AIM:
Copy the passage of the Phase 1 execution thread starting at "Okay, but if" and ending at "and operator elections.", swapping "designated operator" for "trusted operator".

The big reason for the simplicity of this execution model compared to Phase 2 proposals seems to be that contract accounts are global, like validator accounts. This means the number of contract accounts must be limited and so it will be expensive to deploy code in the same way it is expensive to become a validator (though hopefully not quite as expensive ;). But if we get to introduce execution into Eth2 much sooner, isn’t this an acceptable tradeoff? Deployed code is equivalent to immutable contract storage, so another way to state what we’re trying to do is to offer execution in Phase 1 without trying to scale contract storage. We still scale the important use case: massive throughput of data availability (1000x the transaction throughput).

Even with basic stateless execution, users can do cross-shard contract calls by passing proofs of state about one contract as the tx data to another contract. Contracts could also implement their own receipt-like functionality (a receipt in a contract’s state root is just as verifiable as a receipt field in a block header). The developer experience is not great because there is no assistance from the protocol. But the Phase 2 proposals being circulated also seem to be lacking real features to facilitate cross-shard contract interaction (the messy stuff is left to the dapp developer, who must implement logic for getting receipts from different shards, making sure receipts are not double-spent, and so forth). So when it comes to developer experience, basic Phase 1 stateless execution does not sound much worse than the “simple” Phase 2 ideas. Basic stateless execution would also be sufficient to enable two-way pegs between BETH on the beacon chain and ETH on the main chain.

The main difference compared to Phase 2 proposals is that they aim to scale contract storage. But storage, and hence stateful execution, also seems to be the source of most complexity making it difficult to imagine including execution in Phase 1.

4 Likes

#2

It seems to me that this can be done at the application layer, e.g., the rollup smart contract can maintain a list of verified state roots, which it keeps extending, but does not consider any of them finalized for withdrawal purposes until a receipt from the bridge is included. Users will need to wait for the cross-chain receipt inclusion time (presumably longer than the finalization time for either chain).

0 Likes

#3

Okay, but if done like that, can the state roots be extended by a Relayer? No, because the contract can’t check (atomically, in the same transaction) if the state root is valid or fraudulent. So only a designated operator can extend the state roots, and you need the complexities of fraud proofs and operator elections.

0 Likes

#5

I see; so the claim is that designs where the set of parties allowed to commit offchain state transitions is not fixed are impossible with only an asynchronous bridge to a data availability chain, but eg a design where that set is a single operator is not disallowed

1 Like

#6

The main claim is that adding execution to Phase 1 might be surprisingly easy (much easier than the usual conception of Phase 2) if we focus just on adding execution, and not on scaling contract storage (which is an additional goal also tackled in Phase 2).

The rollup versus rollback issue is just one example to motivate that Phase 1 is only truly useful as a data availability engine if it also does execution. And that a bridged Phase 1 (i.e. eth1.0 using a light client bridge to the beacon chain when phase 1 only confirms data blobs but doesn’t do any execution and doesn’t have a transaction protocol), is not very useful. (I don’t think this is a contentious claim given that the roadmap has planned for Phase 1 to have data blobs filled with zero bytes).

Collection entries:

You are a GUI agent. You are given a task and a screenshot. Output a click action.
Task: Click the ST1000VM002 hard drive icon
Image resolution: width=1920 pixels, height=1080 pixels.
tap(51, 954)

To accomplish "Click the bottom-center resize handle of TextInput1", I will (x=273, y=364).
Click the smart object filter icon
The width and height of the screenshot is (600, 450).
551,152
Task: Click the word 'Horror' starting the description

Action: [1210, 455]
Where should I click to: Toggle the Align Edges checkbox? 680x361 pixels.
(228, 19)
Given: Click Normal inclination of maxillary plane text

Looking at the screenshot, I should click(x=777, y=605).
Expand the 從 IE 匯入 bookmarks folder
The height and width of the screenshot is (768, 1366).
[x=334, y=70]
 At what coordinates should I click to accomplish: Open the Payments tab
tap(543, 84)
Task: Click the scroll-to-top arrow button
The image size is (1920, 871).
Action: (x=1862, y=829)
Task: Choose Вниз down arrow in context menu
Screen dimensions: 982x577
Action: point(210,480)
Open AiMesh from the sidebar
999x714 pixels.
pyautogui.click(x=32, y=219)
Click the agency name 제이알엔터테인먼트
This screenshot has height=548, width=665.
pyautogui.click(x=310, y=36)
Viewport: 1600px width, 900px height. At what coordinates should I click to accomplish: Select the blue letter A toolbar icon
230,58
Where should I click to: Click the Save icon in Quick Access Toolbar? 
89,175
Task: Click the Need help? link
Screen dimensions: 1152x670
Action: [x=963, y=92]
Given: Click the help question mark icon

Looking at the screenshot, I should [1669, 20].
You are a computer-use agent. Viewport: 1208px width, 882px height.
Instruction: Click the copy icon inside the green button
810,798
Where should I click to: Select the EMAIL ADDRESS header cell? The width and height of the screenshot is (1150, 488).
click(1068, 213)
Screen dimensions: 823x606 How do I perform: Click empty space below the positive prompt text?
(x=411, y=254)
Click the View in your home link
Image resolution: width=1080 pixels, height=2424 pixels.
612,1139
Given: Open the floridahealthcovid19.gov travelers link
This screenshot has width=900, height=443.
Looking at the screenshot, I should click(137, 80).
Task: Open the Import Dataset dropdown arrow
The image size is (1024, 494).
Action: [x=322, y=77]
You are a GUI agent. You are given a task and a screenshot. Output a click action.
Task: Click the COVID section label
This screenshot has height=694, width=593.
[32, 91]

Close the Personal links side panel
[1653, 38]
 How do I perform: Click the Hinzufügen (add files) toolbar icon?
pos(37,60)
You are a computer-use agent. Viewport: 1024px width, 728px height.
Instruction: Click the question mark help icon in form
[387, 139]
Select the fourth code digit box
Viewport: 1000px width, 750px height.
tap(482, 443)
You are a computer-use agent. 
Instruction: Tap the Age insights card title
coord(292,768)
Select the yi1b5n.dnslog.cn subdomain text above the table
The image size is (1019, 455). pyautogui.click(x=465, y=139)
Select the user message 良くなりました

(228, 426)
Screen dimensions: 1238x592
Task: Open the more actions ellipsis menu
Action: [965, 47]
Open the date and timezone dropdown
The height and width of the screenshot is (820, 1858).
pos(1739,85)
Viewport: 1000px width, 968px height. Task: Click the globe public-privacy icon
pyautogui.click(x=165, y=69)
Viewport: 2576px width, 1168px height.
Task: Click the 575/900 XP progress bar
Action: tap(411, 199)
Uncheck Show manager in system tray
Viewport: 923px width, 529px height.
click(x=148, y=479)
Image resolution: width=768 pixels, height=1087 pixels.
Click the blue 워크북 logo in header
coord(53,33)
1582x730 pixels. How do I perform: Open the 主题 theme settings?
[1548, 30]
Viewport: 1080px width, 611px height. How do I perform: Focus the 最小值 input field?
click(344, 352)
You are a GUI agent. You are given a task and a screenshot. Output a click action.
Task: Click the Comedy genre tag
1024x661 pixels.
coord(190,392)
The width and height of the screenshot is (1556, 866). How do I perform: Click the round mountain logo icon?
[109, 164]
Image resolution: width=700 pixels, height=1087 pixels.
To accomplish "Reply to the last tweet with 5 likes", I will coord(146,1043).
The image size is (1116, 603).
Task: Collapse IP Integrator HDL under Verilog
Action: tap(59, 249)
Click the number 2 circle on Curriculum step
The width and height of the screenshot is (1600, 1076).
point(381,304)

RESULT FOR THIS EXERCISE:
Okay, but if done like that, can the state roots be extended by a Relayer? No, because the contract can’t check (atomically, in the same transaction) if the state root is valid or fraudulent. So only a trusted operator can extend the state roots, and you need the complexities of fraud proofs and operator elections.